Clashes at Karachi university reflect city's intractable feuds

Locator map of Karachi, Pakistan
Washington Post Staff Writer
Monday, January 24, 2011; 10:22 PM

KARACHI, PAKISTAN - Last semester ended ominously here on the campus of one of Pakistan's largest universities, with a flurry of clashes involving armed student organizations, a professors' strike against violence, canceled exams and a lunchtime bombing.

The University of Karachi began a new session last week - two weeks late - under the watch of army rangers deployed as peacekeepers. Shaken professors and students spoke of hope for a fresh start but also betrayed fear, referring to instigators only as "activists," instead of what they are - wings of national political parties that employ brutality and coercion to gain clout on campus.
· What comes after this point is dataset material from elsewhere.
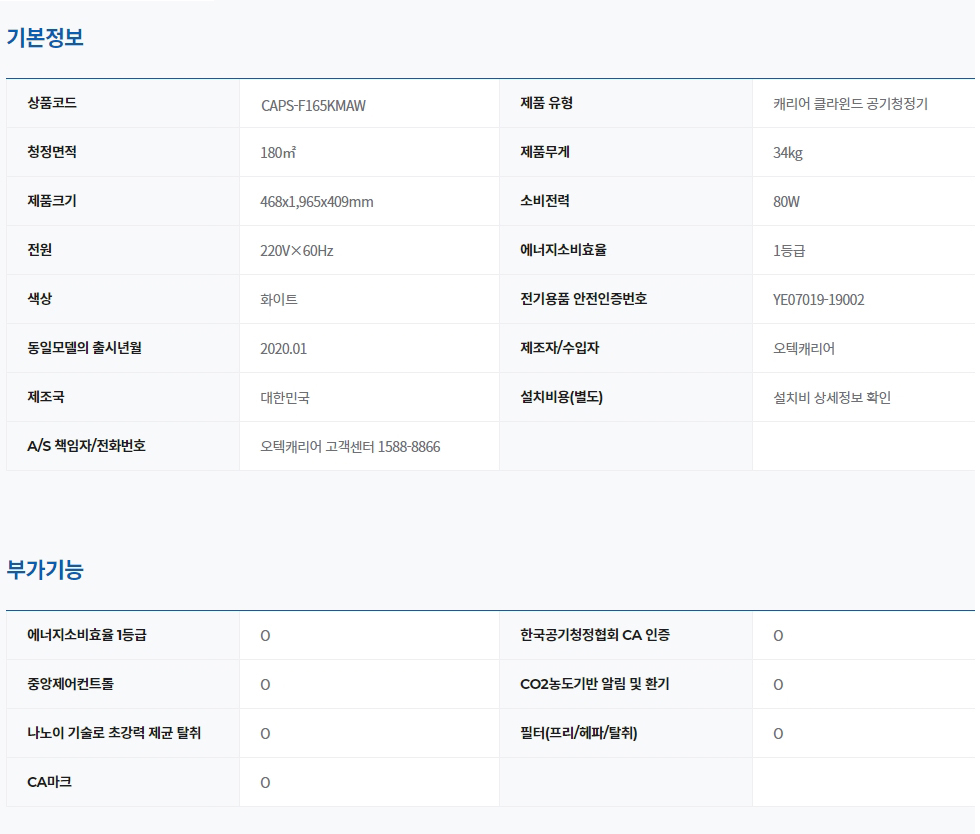
Task: Click the product size 468x1,965x409mm
Action: point(316,202)
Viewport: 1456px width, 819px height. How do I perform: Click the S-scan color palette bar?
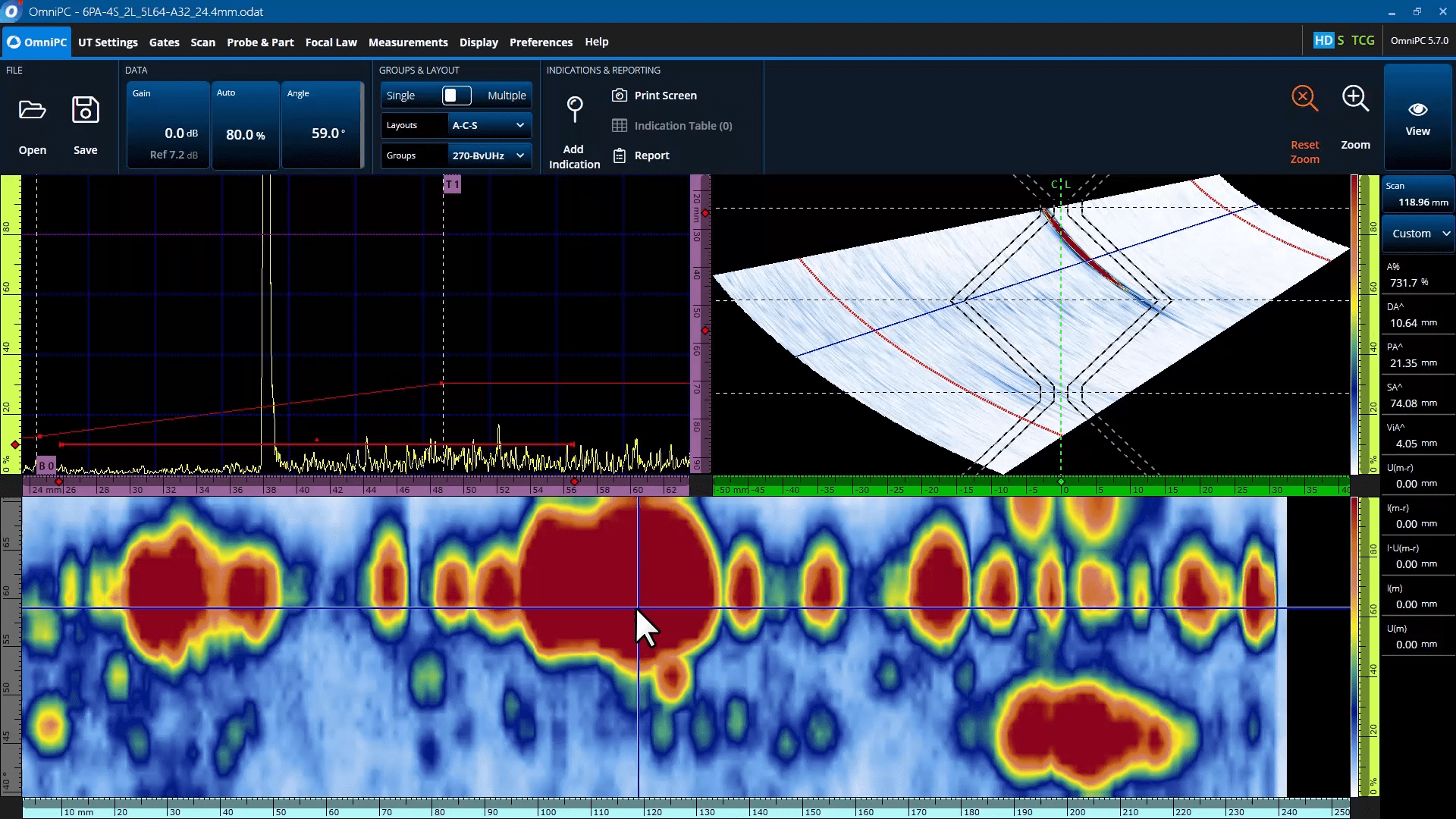point(1354,325)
In that sense, professors here say, the situation is a worrisome, if far less lethal, microcosm of the ethnic and sectarian feuds splitting this economic hub of 18 million. In Karachi, political mobsters are engaged in an increasingly deadly battle for land and the loyalty of a growing middle-class voting bloc, and officials seem helpless or unwilling to stop it. Rather than break free of those conflicts, the next generation seems to have inherited them.

"Instead of discussion, their mood is agitation," said Khalid Iraqi, a public administration professor who said he recently resigned as the university's head security officer. "No one wants to face these people."

In recent days in Karachi, at least 40 people have died in what officials described as political target killings, prompting curfews and calls for army intervention. It was the latest in a cycle of violence that killed about 750 people last year, three times as many as in 2009, according to the Human Rights Commission of Pakistan.

Though Karachi is a hideout for Taliban insurgents, the city's violence is rooted in a demographic turf war, not religion, analysts say. The city's long-dominant political force is the Muttahida Qaumi Movement, which represents Urdu speakers who migrated after partition from India. But the MQM is being challenged by Pashtun arrivals from Pakistan's war-torn northwest and peasants from surrounding Sindh province, causing the fissures to grow deeper and the groups' gunmen more brazen.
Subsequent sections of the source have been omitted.